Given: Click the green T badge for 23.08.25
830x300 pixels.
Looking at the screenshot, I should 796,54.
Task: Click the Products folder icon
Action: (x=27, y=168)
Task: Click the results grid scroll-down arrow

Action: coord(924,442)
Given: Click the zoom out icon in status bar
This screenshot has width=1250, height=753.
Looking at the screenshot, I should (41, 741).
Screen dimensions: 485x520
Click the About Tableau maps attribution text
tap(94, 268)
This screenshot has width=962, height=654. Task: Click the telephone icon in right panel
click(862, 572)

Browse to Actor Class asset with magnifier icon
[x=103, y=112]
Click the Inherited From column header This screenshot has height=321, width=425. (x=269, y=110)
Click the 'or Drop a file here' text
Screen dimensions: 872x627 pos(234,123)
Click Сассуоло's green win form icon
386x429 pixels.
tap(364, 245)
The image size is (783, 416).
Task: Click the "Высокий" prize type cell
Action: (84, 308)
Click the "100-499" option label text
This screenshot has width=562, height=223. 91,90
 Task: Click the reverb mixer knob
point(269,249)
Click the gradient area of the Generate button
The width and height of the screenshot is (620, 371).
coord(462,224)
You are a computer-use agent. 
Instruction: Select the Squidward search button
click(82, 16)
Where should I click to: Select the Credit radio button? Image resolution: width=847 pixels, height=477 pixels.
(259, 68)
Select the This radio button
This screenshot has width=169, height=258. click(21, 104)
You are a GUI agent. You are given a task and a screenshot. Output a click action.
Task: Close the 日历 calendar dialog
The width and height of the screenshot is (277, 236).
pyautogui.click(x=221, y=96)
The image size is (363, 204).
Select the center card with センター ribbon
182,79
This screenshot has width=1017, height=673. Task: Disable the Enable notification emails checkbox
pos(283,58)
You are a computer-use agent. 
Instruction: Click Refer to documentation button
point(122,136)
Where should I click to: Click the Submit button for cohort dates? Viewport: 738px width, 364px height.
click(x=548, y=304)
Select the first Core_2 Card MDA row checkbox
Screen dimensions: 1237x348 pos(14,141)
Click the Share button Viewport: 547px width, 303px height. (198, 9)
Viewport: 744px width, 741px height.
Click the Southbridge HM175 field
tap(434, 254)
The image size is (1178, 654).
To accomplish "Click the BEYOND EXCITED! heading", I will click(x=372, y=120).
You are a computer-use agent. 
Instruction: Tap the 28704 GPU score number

________

• _Exercise instructions_
Take every line from the listing above that includes the word "green" and copy it.

• _Solution for this problem_
Given: Click the green T badge for 23.08.25
Click Сассуоло's green win form icon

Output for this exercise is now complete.